Why The SEC Gets Its Top Talent From Kansas

And the Kansas junior college system, no less

SPORT
Alvin Kamara and Clint Stephens — Getty Images
Sep 14, 2015 at 6:41 PM ET

The Southeastern Conference, as its location may imply, tends to get its talent from time-tested feeder states in the South, where Georgia and Mississippi are the primary honeypots for the best recruits. Some SEC schools will go as far as Texas and California, but traditionally they’ve flown over the flyover states. They rarely stop in the plains. They leave the top-rated, corn-fed recruits in the heartland to the other guys. Nebraska. Oklahoma. Kansas State. But that’s all changed, according to a Vocativ analysis, and SEC schools have begun to tap Kansas for talent.

More specifically, they’ve begun to tap the Kansas junior college system (JUCO), which could signify a big change in the way college programs are approaching talent all across the nation.

Between 2005 and 2010, a total of two recruits listed in the top 30 by 247Sports went from a Kansas school to the SEC. Those two are well-known to NFL fans: James Carpenter signed with Alabama and was a surprising first-round draft pick for the Seakhawks. Brandon Mosely signed with Auburn and now plays for the New York Giants. They were teammates in 2008 at Coffeyville Community College in Kansas.
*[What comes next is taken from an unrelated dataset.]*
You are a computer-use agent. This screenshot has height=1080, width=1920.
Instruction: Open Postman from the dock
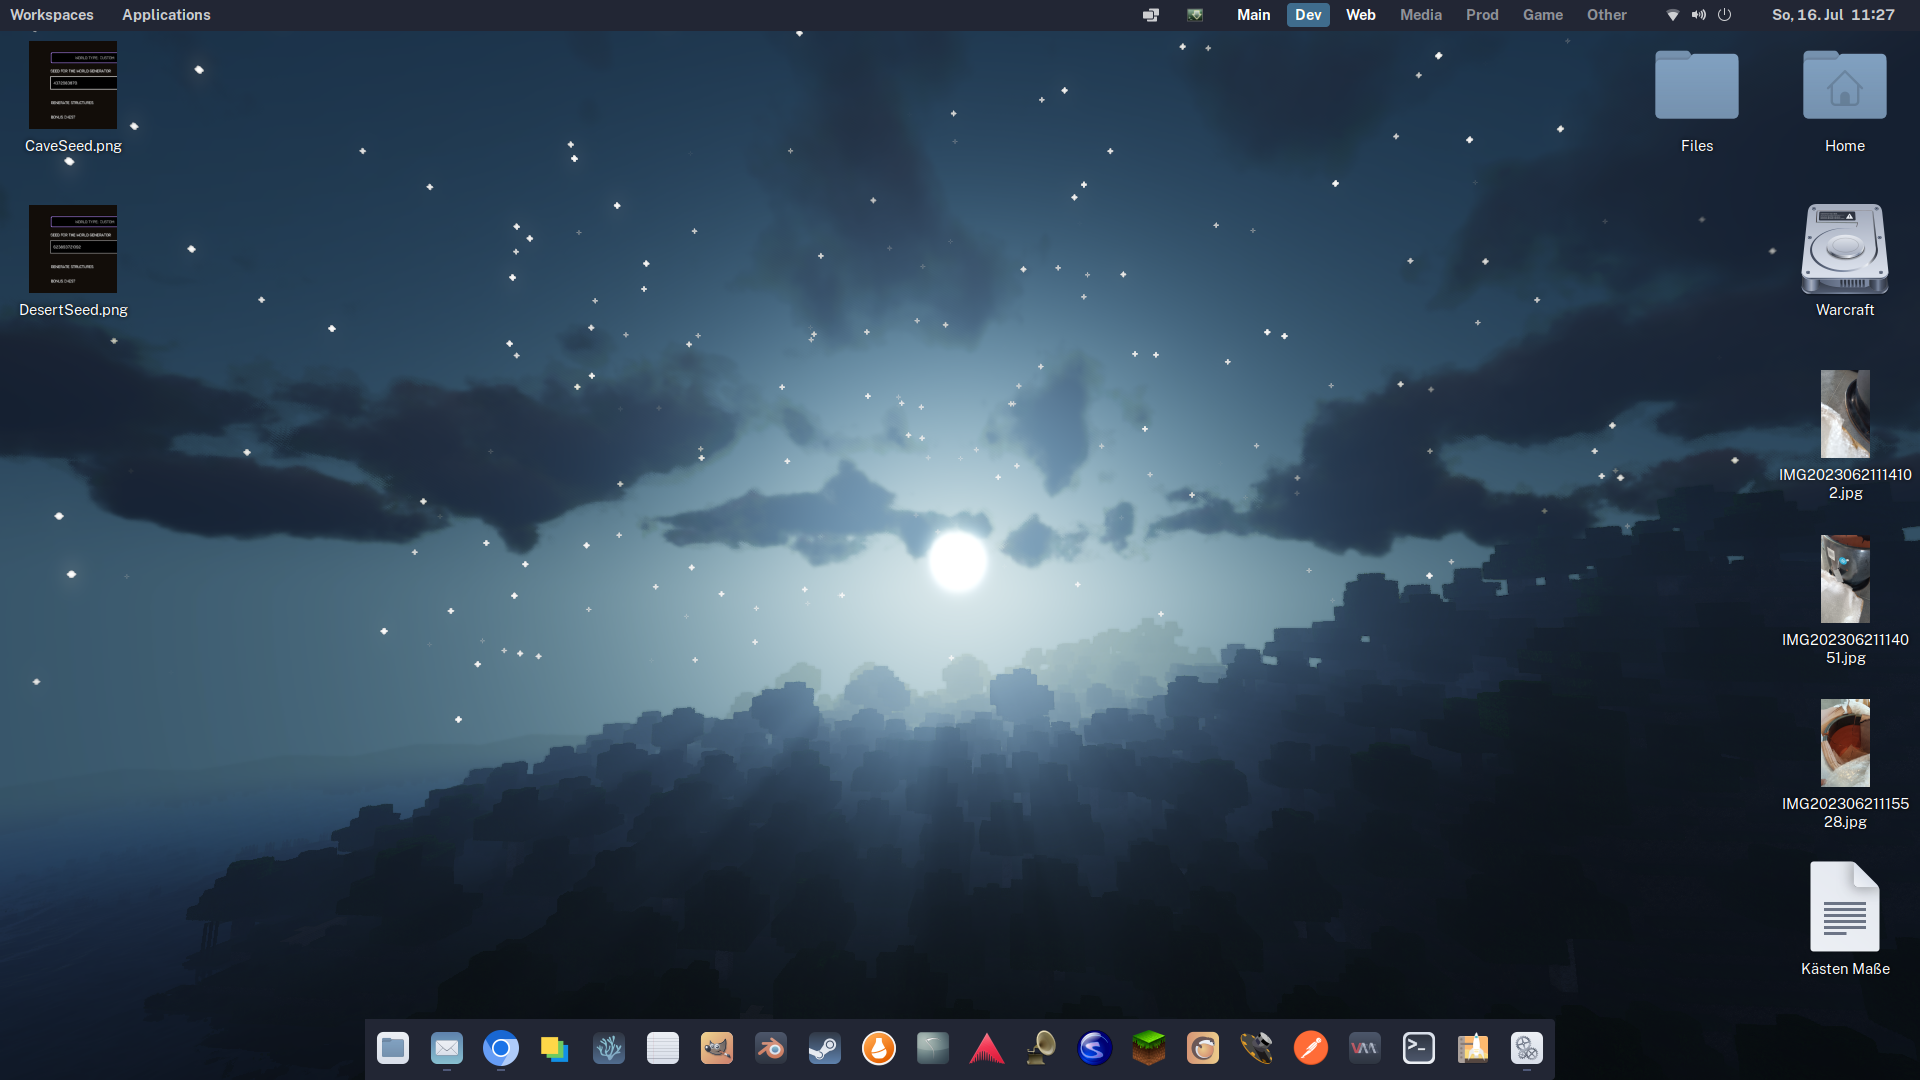[x=1310, y=1048]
The success of these two players might have gotten more SEC eyes on the heartland. It helped that they both went to high school in Georgia before detouring to middle America.

Fast forward to today: five of the top six Kansas JUCOs currently ranked in the top 30 for 2015 have signed with SEC schools. Six of seven have committed to play in 2016.

How’s that working out for ‘em?

Tennessee running back Alvin Kamara, one of four JUCOs from Hutchinson Community College to land in the SEC, set an all-time school rushing record in his debut for the Vols last Saturday. Kamara was the top-rated JUCO star for 2015 by 247Sports. Number-two-ranked Marquavius Lewis has generated a lot of buzz in the community at South Carolina. And Jeremiah Ledbetter recorded an explosive debut with Arkansas.

The common knock on JUCO players is that character and academic issues abound. In fact, many do arrive at (or detour to) small colleges with issues to improve both in the classroom and at their positions, and to curtail off-the-field problems. Some succeed, others do not (such as the one involving former Tennessee tackle Maurice Couch).

But the SEC is seeing something they like in Kansas again – and the recruits see opportunity in the SEC. After the first week of games, the conference boasts a record ten teams ranked in the AP top 25 poll. It’s too early to tell if any of that is Kansas JUCO-related. But the current pattern suggests a boom-or-bust approach to the heartland.